DIRECTIONS:
Lay out the listing as a JSON list of strings, one per line with blank lines dropped, from the line containing "Locate an element" through the end of the listing. Leave the pictures out.

========

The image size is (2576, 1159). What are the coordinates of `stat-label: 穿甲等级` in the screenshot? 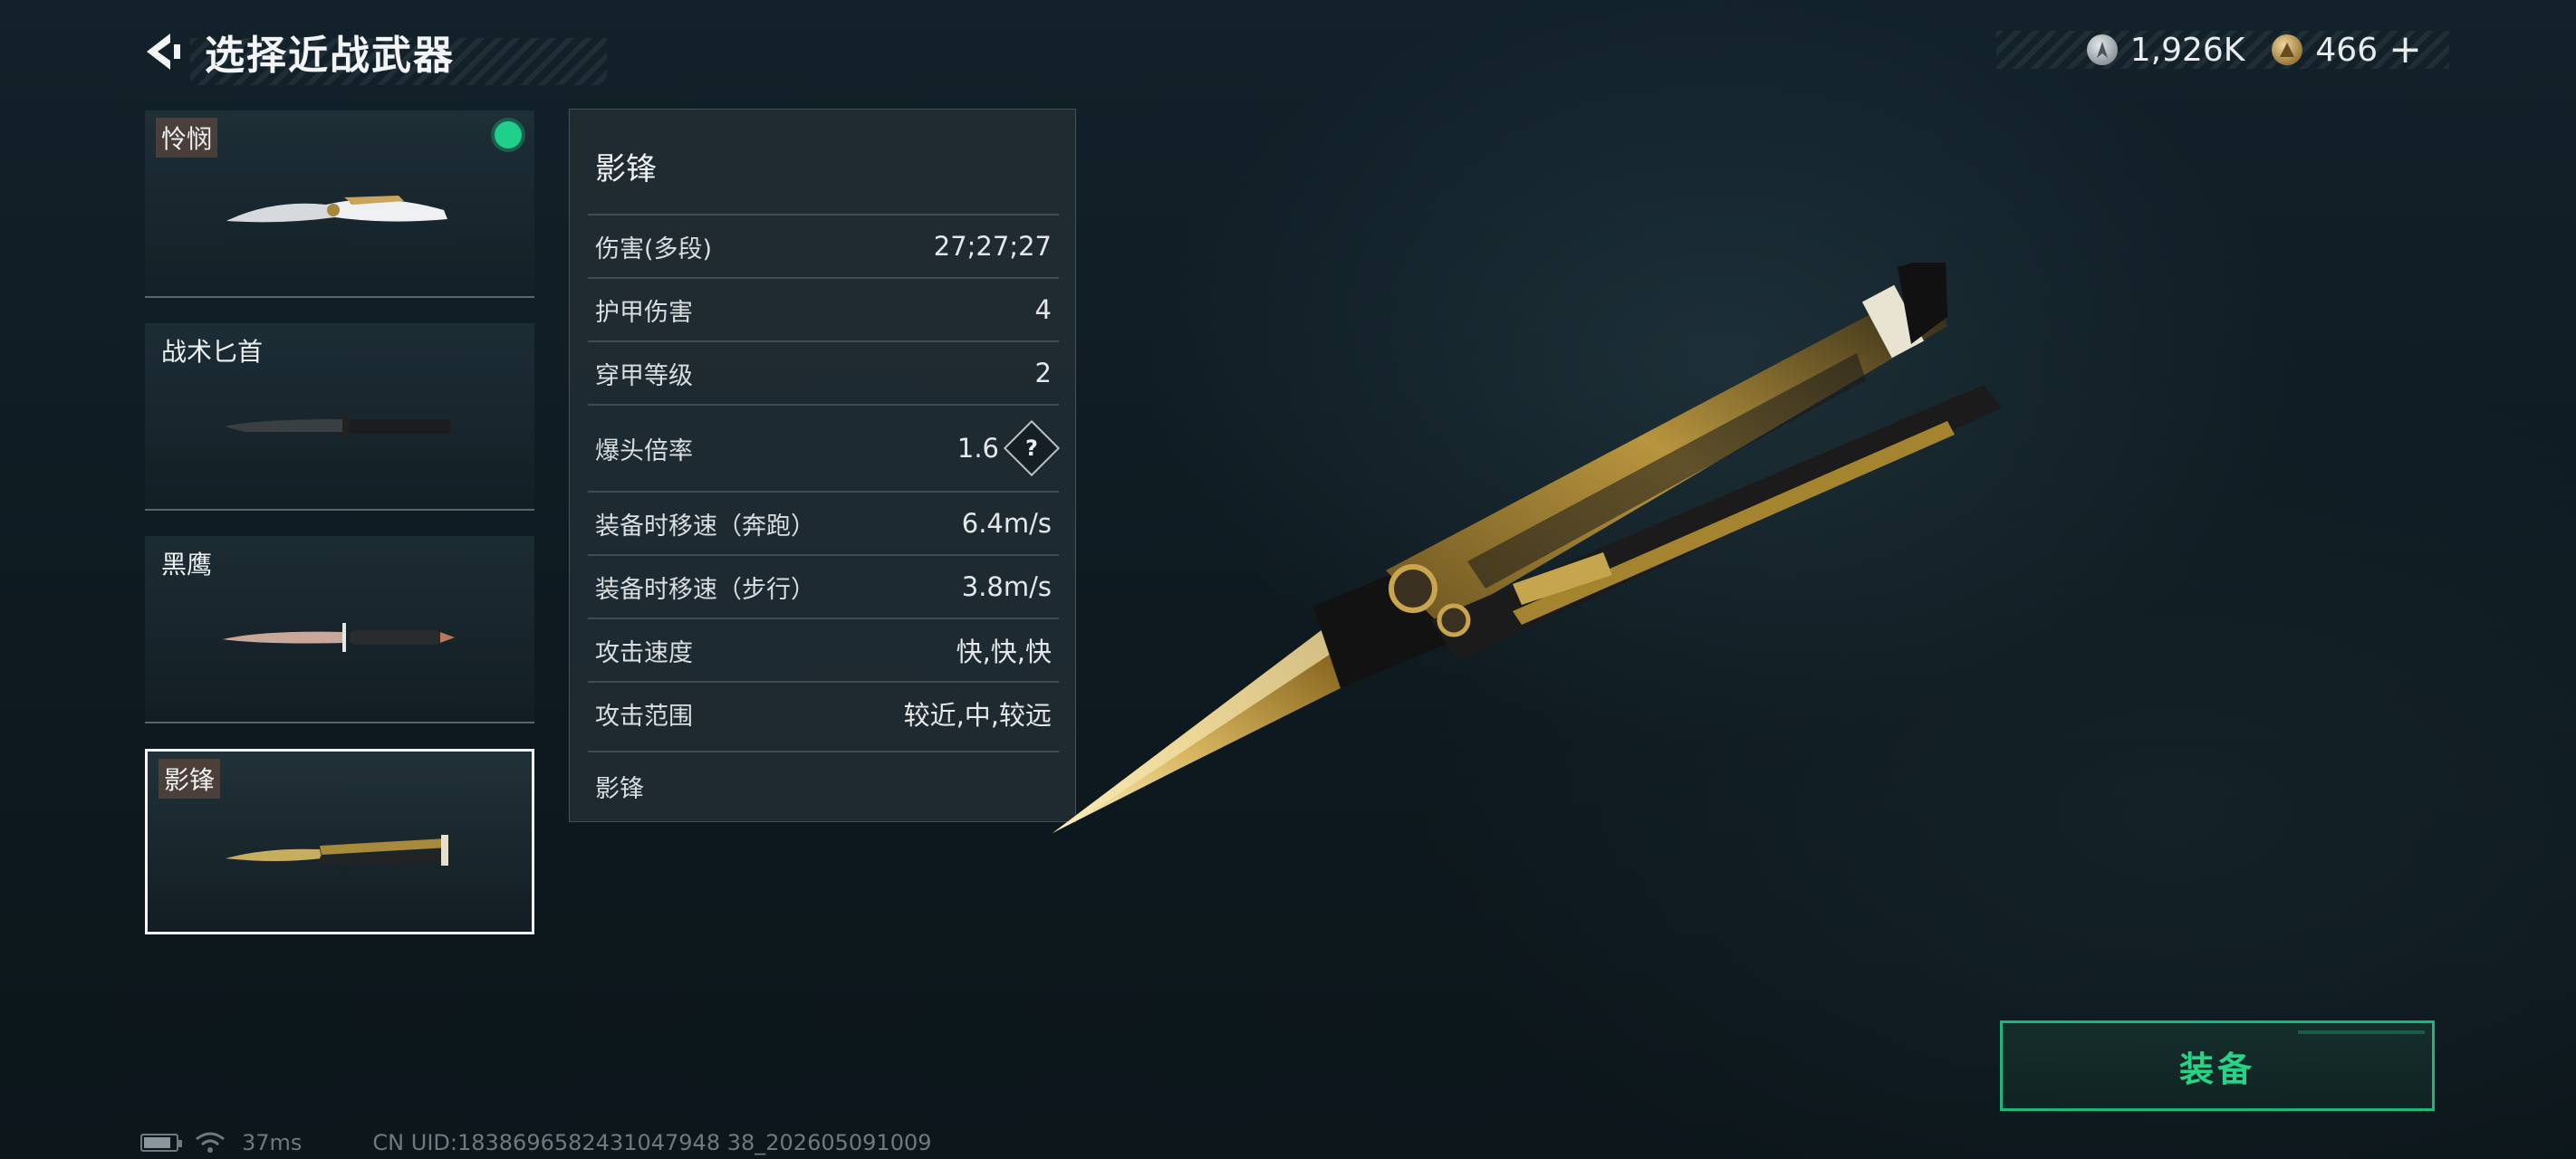 It's located at (644, 376).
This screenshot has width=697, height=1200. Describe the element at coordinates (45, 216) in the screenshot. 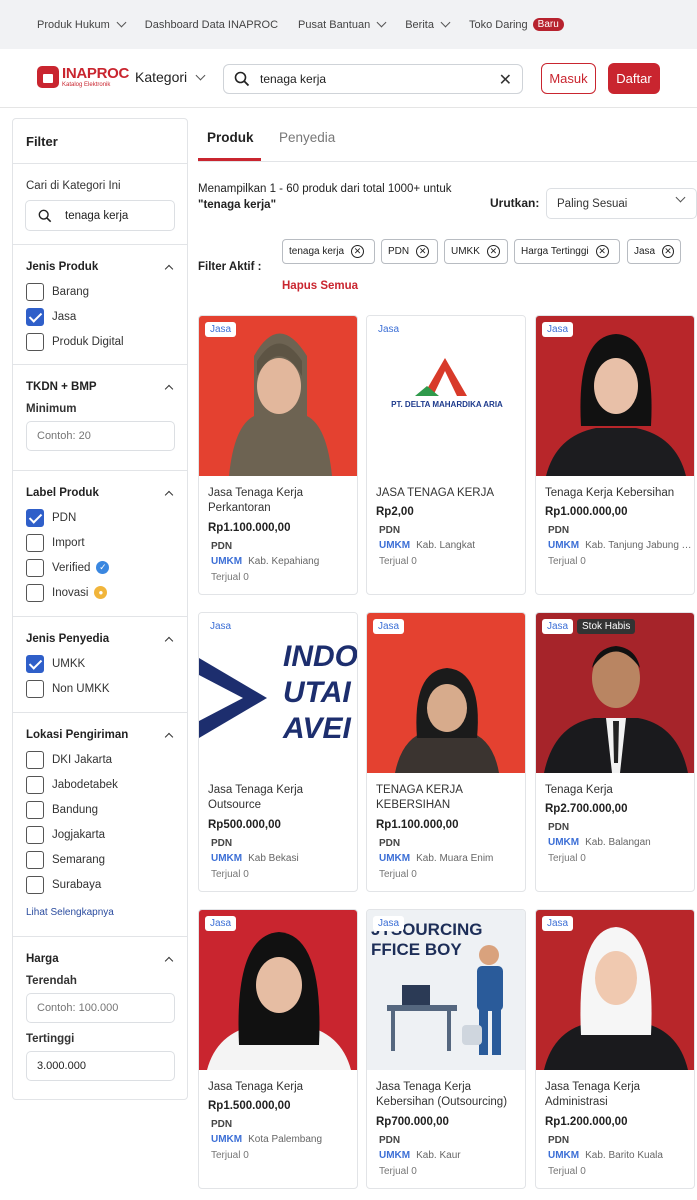

I see `search-icon` at that location.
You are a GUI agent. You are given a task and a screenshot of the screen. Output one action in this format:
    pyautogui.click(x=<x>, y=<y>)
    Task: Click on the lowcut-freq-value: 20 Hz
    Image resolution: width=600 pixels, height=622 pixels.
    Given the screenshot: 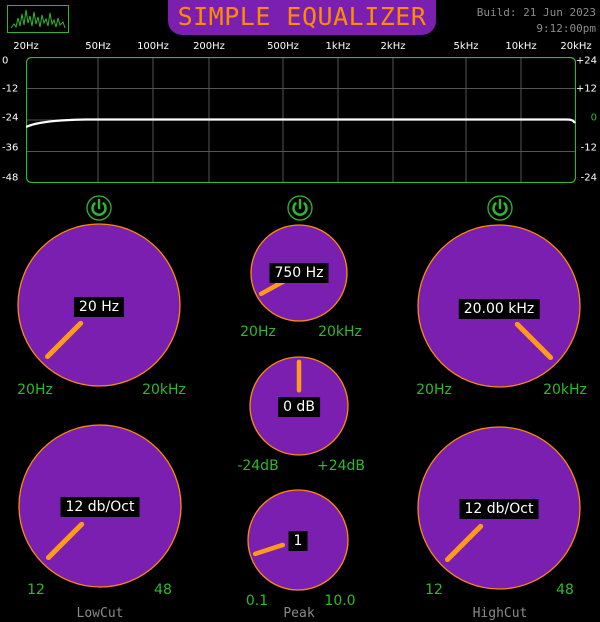 What is the action you would take?
    pyautogui.click(x=99, y=307)
    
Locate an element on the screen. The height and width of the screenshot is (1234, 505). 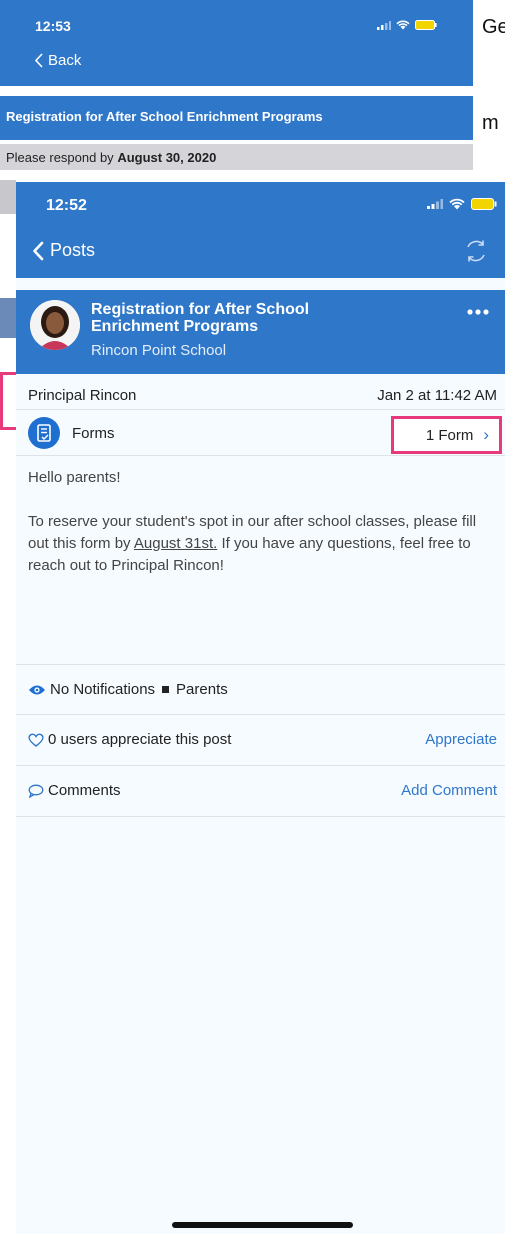
heart-icon is located at coordinates (36, 740).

========

PROBLEM SOLUTION:
[
  "Locate an element on the screen. The height and width of the screenshot is (1234, 505). ",
  "heart-icon is located at coordinates (36, 740)."
]